YOUR ASSIGNMENT.
Filter the listing below down to the lines containing the word "folder".

DATASET CONTENT.
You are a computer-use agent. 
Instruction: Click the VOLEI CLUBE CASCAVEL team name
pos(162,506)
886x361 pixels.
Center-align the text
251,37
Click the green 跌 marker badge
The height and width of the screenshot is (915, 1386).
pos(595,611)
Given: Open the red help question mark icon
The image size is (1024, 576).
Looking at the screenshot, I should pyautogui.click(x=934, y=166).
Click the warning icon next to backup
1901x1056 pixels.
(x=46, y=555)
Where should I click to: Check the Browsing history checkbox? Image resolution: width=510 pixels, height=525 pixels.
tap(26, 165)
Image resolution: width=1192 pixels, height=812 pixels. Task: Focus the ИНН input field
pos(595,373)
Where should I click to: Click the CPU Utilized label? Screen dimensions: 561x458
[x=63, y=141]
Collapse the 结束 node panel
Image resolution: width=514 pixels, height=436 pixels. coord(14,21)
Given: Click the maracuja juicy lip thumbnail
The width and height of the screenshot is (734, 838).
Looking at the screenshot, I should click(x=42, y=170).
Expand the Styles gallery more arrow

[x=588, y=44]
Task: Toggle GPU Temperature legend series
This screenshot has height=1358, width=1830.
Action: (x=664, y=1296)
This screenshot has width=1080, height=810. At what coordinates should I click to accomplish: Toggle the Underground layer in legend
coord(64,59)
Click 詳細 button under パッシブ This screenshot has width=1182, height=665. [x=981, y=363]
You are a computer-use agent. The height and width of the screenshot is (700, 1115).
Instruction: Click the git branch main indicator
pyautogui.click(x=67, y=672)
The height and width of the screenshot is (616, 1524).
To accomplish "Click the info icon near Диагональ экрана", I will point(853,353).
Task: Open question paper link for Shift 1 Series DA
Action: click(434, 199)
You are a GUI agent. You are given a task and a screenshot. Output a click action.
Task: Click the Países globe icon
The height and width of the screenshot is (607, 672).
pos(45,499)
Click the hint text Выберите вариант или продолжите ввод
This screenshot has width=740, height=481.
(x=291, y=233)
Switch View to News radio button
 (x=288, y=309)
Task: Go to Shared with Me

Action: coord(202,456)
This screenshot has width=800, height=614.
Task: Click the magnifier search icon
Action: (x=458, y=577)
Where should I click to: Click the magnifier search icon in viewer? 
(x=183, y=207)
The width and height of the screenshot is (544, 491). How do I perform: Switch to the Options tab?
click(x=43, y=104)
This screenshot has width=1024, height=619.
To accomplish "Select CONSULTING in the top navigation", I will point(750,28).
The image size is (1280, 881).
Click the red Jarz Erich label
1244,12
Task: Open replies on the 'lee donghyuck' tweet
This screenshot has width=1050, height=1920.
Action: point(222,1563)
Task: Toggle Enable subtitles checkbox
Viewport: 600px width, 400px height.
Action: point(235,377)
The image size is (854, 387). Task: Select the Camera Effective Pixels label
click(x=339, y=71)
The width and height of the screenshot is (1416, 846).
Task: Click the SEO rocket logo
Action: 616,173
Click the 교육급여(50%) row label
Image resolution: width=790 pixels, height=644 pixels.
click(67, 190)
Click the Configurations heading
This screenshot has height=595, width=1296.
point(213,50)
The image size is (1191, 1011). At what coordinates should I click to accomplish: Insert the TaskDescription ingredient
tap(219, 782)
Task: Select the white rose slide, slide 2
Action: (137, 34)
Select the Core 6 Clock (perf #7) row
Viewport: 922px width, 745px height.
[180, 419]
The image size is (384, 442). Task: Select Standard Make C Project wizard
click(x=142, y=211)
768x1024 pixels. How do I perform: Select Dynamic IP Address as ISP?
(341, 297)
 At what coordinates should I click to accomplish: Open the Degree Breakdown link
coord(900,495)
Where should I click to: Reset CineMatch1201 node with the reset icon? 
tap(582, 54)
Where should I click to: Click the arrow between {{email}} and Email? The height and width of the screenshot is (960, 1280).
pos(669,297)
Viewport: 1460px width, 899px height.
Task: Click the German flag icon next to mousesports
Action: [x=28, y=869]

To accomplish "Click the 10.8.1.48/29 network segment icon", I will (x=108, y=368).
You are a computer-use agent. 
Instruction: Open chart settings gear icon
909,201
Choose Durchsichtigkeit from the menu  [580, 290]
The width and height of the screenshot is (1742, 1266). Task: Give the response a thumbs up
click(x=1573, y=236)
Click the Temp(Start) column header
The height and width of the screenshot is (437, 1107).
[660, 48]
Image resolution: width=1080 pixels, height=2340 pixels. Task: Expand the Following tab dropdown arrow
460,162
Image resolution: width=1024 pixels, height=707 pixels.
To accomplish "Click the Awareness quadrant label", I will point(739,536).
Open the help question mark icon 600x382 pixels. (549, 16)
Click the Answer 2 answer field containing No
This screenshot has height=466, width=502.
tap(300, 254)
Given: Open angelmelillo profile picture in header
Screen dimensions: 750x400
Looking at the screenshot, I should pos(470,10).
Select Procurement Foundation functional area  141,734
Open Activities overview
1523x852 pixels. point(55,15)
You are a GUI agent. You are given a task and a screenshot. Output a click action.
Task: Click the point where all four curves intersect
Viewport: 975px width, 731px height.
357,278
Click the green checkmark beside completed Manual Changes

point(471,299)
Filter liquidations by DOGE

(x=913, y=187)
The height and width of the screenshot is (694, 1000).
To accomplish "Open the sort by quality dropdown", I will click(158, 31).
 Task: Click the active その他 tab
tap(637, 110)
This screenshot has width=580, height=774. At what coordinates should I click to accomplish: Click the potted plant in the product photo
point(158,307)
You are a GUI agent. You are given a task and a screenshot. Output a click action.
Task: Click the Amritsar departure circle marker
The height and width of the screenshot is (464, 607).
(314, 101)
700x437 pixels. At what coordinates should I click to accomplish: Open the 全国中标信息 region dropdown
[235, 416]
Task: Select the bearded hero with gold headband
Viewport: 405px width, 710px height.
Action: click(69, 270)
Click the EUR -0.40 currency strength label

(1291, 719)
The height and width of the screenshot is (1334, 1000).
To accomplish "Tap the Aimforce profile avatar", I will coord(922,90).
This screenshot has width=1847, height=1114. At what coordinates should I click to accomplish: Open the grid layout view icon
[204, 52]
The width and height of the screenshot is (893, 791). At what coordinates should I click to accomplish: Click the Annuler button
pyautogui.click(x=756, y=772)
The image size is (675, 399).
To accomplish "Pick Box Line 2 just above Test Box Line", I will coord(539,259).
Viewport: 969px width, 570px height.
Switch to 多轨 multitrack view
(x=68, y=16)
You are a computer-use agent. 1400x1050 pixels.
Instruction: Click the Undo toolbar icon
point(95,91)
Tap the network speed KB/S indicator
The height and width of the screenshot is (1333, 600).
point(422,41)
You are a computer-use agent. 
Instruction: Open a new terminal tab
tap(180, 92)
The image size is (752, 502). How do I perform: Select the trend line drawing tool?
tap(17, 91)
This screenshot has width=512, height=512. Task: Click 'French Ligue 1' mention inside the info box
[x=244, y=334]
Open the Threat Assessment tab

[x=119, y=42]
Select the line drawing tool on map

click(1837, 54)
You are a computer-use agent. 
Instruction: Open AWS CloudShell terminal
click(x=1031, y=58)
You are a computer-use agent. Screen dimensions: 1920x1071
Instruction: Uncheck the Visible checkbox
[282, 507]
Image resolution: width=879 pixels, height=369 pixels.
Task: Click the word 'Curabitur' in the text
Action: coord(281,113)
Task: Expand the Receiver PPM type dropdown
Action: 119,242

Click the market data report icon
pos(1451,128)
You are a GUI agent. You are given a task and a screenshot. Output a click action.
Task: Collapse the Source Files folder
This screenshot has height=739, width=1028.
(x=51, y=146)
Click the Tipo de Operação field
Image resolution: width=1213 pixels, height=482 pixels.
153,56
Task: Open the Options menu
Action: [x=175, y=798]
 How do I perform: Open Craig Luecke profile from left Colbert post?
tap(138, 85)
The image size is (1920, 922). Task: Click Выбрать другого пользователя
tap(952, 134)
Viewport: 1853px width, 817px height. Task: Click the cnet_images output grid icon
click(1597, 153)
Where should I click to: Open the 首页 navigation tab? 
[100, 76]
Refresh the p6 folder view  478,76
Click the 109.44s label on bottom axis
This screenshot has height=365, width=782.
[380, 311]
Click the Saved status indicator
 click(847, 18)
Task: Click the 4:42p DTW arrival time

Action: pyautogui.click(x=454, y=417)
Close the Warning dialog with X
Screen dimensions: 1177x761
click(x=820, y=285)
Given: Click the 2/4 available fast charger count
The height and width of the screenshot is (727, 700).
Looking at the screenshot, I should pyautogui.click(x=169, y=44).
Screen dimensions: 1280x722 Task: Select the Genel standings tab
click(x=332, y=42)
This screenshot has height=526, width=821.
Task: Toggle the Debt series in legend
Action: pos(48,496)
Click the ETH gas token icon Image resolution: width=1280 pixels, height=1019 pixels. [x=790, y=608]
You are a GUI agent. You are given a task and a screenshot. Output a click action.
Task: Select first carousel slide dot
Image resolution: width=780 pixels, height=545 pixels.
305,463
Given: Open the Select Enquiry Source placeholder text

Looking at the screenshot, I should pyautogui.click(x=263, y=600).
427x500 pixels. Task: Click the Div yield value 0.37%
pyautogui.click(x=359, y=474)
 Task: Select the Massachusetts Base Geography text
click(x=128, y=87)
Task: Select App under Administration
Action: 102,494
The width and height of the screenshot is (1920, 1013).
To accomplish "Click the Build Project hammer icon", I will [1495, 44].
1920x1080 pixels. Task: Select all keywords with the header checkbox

TASK RESULT.
Task: Collapse the Source Files folder
Refresh the p6 folder view  478,76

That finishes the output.